▶ [Recorded information]:
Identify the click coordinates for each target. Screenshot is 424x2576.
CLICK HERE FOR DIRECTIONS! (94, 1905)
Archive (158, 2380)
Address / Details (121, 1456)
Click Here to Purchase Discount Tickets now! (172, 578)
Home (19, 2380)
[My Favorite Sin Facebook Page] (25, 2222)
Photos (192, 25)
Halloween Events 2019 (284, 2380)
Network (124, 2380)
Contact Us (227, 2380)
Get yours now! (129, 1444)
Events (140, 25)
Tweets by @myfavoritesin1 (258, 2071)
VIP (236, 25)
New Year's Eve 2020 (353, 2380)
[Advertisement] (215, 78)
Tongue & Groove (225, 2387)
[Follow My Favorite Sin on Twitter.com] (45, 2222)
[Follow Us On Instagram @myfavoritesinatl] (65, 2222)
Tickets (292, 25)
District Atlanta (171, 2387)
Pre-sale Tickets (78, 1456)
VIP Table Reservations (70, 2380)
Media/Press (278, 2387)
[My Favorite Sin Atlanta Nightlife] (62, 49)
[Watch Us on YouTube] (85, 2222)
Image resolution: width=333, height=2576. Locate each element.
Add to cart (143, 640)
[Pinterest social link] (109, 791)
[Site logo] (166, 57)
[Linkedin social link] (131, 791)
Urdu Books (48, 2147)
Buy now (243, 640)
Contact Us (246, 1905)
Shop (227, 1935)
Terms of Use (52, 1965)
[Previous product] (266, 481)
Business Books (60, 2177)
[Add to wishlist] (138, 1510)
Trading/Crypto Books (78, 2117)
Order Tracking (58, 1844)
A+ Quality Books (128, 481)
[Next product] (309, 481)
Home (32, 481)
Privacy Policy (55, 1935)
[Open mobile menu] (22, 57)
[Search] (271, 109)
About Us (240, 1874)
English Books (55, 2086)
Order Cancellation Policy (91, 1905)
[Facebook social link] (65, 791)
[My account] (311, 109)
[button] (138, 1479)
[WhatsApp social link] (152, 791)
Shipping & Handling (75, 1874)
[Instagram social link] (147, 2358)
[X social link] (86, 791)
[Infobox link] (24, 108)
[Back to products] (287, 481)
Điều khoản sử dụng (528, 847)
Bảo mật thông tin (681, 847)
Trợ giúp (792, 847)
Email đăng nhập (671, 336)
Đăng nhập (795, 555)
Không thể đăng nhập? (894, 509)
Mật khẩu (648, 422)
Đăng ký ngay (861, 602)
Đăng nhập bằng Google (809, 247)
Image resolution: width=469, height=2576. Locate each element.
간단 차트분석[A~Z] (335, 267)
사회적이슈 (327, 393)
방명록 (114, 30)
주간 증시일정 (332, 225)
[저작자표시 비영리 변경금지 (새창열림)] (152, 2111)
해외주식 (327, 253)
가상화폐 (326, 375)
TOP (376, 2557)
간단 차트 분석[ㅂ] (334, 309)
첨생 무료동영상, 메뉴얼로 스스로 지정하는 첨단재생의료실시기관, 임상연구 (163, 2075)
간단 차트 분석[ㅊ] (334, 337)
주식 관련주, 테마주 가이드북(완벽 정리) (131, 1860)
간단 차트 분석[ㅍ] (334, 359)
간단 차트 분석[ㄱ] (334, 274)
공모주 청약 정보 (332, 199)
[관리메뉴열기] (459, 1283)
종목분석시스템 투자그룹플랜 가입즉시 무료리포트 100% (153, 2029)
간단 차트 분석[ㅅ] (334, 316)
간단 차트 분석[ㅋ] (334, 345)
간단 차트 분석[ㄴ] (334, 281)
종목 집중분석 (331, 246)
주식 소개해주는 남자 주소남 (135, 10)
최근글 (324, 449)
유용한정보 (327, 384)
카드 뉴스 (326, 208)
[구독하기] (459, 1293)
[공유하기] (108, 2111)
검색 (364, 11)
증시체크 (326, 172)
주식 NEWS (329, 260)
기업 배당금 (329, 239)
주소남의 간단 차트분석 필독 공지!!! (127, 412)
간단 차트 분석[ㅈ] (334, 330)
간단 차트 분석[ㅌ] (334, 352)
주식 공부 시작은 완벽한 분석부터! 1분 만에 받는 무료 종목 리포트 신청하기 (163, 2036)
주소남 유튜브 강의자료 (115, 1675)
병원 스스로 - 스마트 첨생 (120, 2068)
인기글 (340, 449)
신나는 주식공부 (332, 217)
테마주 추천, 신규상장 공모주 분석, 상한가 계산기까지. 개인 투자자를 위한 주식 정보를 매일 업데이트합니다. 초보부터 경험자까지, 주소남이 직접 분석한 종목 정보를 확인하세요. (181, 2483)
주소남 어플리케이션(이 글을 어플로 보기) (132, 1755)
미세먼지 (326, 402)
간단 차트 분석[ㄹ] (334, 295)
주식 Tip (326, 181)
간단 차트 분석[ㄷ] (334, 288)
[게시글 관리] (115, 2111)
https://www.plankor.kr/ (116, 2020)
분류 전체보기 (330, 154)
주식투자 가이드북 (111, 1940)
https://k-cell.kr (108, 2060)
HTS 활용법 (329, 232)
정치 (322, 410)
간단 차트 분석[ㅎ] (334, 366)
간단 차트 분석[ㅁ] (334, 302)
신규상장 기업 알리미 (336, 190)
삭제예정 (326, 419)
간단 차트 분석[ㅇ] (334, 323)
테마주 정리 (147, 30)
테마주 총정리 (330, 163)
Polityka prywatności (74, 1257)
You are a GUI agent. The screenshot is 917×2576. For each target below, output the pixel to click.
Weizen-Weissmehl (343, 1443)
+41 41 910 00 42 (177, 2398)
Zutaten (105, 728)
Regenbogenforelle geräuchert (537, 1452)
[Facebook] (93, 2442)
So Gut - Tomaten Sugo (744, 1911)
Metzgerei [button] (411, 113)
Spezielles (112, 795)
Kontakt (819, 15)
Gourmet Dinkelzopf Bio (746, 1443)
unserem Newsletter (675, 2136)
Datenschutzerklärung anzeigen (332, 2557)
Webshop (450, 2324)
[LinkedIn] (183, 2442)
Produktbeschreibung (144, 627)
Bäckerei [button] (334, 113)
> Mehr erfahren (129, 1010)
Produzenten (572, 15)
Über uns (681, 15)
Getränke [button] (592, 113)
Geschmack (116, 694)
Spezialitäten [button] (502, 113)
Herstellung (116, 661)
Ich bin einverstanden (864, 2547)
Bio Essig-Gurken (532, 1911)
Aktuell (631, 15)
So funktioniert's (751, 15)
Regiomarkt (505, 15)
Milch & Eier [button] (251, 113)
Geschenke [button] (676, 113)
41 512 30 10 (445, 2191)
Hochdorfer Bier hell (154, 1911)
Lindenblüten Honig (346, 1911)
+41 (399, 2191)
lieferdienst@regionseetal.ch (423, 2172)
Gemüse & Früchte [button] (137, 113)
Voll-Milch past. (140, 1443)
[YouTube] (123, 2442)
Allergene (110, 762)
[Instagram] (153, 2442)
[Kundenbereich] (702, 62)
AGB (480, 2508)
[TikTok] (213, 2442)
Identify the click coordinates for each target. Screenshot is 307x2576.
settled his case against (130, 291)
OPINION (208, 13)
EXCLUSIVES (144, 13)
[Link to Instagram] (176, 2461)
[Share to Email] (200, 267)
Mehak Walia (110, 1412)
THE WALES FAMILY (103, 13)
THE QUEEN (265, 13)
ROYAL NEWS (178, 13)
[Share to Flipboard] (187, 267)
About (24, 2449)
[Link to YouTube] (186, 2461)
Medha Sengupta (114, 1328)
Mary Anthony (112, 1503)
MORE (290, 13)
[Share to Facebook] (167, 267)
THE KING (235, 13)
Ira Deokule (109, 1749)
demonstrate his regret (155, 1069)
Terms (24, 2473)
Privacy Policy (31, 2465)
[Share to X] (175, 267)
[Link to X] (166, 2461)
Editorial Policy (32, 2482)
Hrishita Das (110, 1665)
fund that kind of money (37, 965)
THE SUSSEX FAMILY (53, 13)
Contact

▶ [Exercise details]: Repeat the data exactly, with every line included.

▶ [Response to the task]:
Identify the click coordinates for each target. Screenshot is 424x2576.
CLICK HERE FOR DIRECTIONS! (94, 1905)
Archive (158, 2380)
Address / Details (121, 1456)
Click Here to Purchase Discount Tickets now! (172, 578)
Home (19, 2380)
[My Favorite Sin Facebook Page] (25, 2222)
Photos (192, 25)
Halloween Events 2019 (284, 2380)
Network (124, 2380)
Contact Us (227, 2380)
Get yours now! (129, 1444)
Events (140, 25)
Tweets by @myfavoritesin1 (258, 2071)
VIP (236, 25)
New Year's Eve 2020 (353, 2380)
[Advertisement] (215, 78)
Tongue & Groove (225, 2387)
[Follow My Favorite Sin on Twitter.com] (45, 2222)
[Follow Us On Instagram @myfavoritesinatl] (65, 2222)
Tickets (292, 25)
District Atlanta (171, 2387)
Pre-sale Tickets (78, 1456)
VIP Table Reservations (70, 2380)
Media/Press (278, 2387)
[My Favorite Sin Atlanta Nightlife] (62, 49)
[Watch Us on YouTube] (85, 2222)
Image resolution: width=333, height=2576. Locate each element.
Add to cart (143, 640)
[Pinterest social link] (109, 791)
[Site logo] (166, 57)
[Linkedin social link] (131, 791)
Urdu Books (48, 2147)
Buy now (243, 640)
Contact Us (246, 1905)
Shop (227, 1935)
Terms of Use (52, 1965)
[Previous product] (266, 481)
Business Books (60, 2177)
[Add to wishlist] (138, 1510)
Trading/Crypto Books (78, 2117)
Order Tracking (58, 1844)
A+ Quality Books (128, 481)
[Next product] (309, 481)
Home (32, 481)
Privacy Policy (55, 1935)
[Open mobile menu] (22, 57)
[Search] (271, 109)
About Us (240, 1874)
English Books (55, 2086)
Order Cancellation Policy (91, 1905)
[Facebook social link] (65, 791)
[My account] (311, 109)
[button] (138, 1479)
[WhatsApp social link] (152, 791)
Shipping & Handling (75, 1874)
[Instagram social link] (147, 2358)
[X social link] (86, 791)
[Infobox link] (24, 108)
[Back to products] (287, 481)
Điều khoản sử dụng (528, 847)
Bảo mật thông tin (681, 847)
Trợ giúp (792, 847)
Email đăng nhập (671, 336)
Đăng nhập (795, 555)
Không thể đăng nhập? (894, 509)
Mật khẩu (648, 422)
Đăng ký ngay (861, 602)
Đăng nhập bằng Google (809, 247)
Image resolution: width=469, height=2576. Locate each element.
간단 차트분석[A~Z] (335, 267)
사회적이슈 (327, 393)
방명록 (114, 30)
주간 증시일정 (332, 225)
[저작자표시 비영리 변경금지 (새창열림)] (152, 2111)
해외주식 (327, 253)
가상화폐 (326, 375)
TOP (376, 2557)
간단 차트 분석[ㅂ] (334, 309)
첨생 무료동영상, 메뉴얼로 스스로 지정하는 첨단재생의료실시기관, 임상연구 (163, 2075)
간단 차트 분석[ㅊ] (334, 337)
주식 관련주, 테마주 가이드북(완벽 정리) (131, 1860)
간단 차트 분석[ㅍ] (334, 359)
간단 차트 분석[ㄱ] (334, 274)
공모주 청약 정보 (332, 199)
[관리메뉴열기] (459, 1283)
종목분석시스템 투자그룹플랜 가입즉시 무료리포트 100% (153, 2029)
간단 차트 분석[ㅅ] (334, 316)
간단 차트 분석[ㅋ] (334, 345)
간단 차트 분석[ㄴ] (334, 281)
종목 집중분석 (331, 246)
주식 소개해주는 남자 주소남 (135, 10)
최근글 (324, 449)
유용한정보 (327, 384)
카드 뉴스 (326, 208)
[구독하기] (459, 1293)
[공유하기] (108, 2111)
검색 (364, 11)
증시체크 (326, 172)
주식 NEWS (329, 260)
기업 배당금 (329, 239)
주소남의 간단 차트분석 필독 공지!!! (127, 412)
간단 차트 분석[ㅈ] (334, 330)
간단 차트 분석[ㅌ] (334, 352)
주식 공부 시작은 완벽한 분석부터! 1분 만에 받는 무료 종목 리포트 신청하기 (163, 2036)
주소남 유튜브 강의자료 (115, 1675)
병원 스스로 - 스마트 첨생 (120, 2068)
인기글 (340, 449)
신나는 주식공부 (332, 217)
테마주 추천, 신규상장 공모주 분석, 상한가 계산기까지. 개인 투자자를 위한 주식 정보를 매일 업데이트합니다. 초보부터 경험자까지, 주소남이 직접 분석한 종목 정보를 확인하세요. (181, 2483)
주소남 어플리케이션(이 글을 어플로 보기) (132, 1755)
미세먼지 (326, 402)
간단 차트 분석[ㄹ] (334, 295)
주식 Tip (326, 181)
간단 차트 분석[ㄷ] (334, 288)
[게시글 관리] (115, 2111)
https://www.plankor.kr/ (116, 2020)
분류 전체보기 (330, 154)
주식투자 가이드북 (111, 1940)
https://k-cell.kr (108, 2060)
HTS 활용법 (329, 232)
정치 (322, 410)
간단 차트 분석[ㅎ] (334, 366)
간단 차트 분석[ㅁ] (334, 302)
신규상장 기업 알리미 (336, 190)
삭제예정 (326, 419)
간단 차트 분석[ㅇ] (334, 323)
테마주 정리 (147, 30)
테마주 총정리 (330, 163)
Polityka prywatności (74, 1257)
You are a GUI agent. The screenshot is 917×2576. For each target below, output the pixel to click.
Weizen-Weissmehl (343, 1443)
+41 41 910 00 42 (177, 2398)
Zutaten (105, 728)
Regenbogenforelle geräuchert (537, 1452)
[Facebook] (93, 2442)
So Gut - Tomaten Sugo (744, 1911)
Metzgerei [button] (411, 113)
Spezielles (112, 795)
Kontakt (819, 15)
Gourmet Dinkelzopf Bio (746, 1443)
unserem Newsletter (675, 2136)
Datenschutzerklärung anzeigen (332, 2557)
Webshop (450, 2324)
[LinkedIn] (183, 2442)
Produktbeschreibung (144, 627)
Bäckerei [button] (334, 113)
> Mehr erfahren (129, 1010)
Produzenten (572, 15)
Über uns (681, 15)
Getränke [button] (592, 113)
Geschmack (116, 694)
Spezialitäten [button] (502, 113)
Herstellung (116, 661)
Ich bin einverstanden (864, 2547)
Bio Essig-Gurken (532, 1911)
Aktuell (631, 15)
So funktioniert's (751, 15)
Regiomarkt (505, 15)
Milch & Eier [button] (251, 113)
Geschenke [button] (676, 113)
41 512 30 10 (445, 2191)
Hochdorfer Bier hell (154, 1911)
Lindenblüten Honig (346, 1911)
+41 (399, 2191)
lieferdienst@regionseetal.ch (423, 2172)
Gemüse & Früchte [button] (137, 113)
Voll-Milch past. (140, 1443)
[YouTube] (123, 2442)
Allergene (110, 762)
[Instagram] (153, 2442)
[Kundenbereich] (702, 62)
AGB (480, 2508)
[TikTok] (213, 2442)
Identify the click coordinates for each target. Screenshot is 307x2576.
settled his case against (130, 291)
OPINION (208, 13)
EXCLUSIVES (144, 13)
[Link to Instagram] (176, 2461)
[Share to Email] (200, 267)
Mehak Walia (110, 1412)
THE WALES FAMILY (103, 13)
THE QUEEN (265, 13)
ROYAL NEWS (178, 13)
[Share to Flipboard] (187, 267)
About (24, 2449)
[Link to YouTube] (186, 2461)
Medha Sengupta (114, 1328)
Mary Anthony (112, 1503)
MORE (290, 13)
[Share to Facebook] (167, 267)
THE KING (235, 13)
Ira Deokule (109, 1749)
demonstrate his regret (155, 1069)
Terms (24, 2473)
Privacy Policy (31, 2465)
[Share to X] (175, 267)
[Link to X] (166, 2461)
Editorial Policy (32, 2482)
Hrishita Das (110, 1665)
fund that kind of money (37, 965)
THE SUSSEX FAMILY (53, 13)
Contact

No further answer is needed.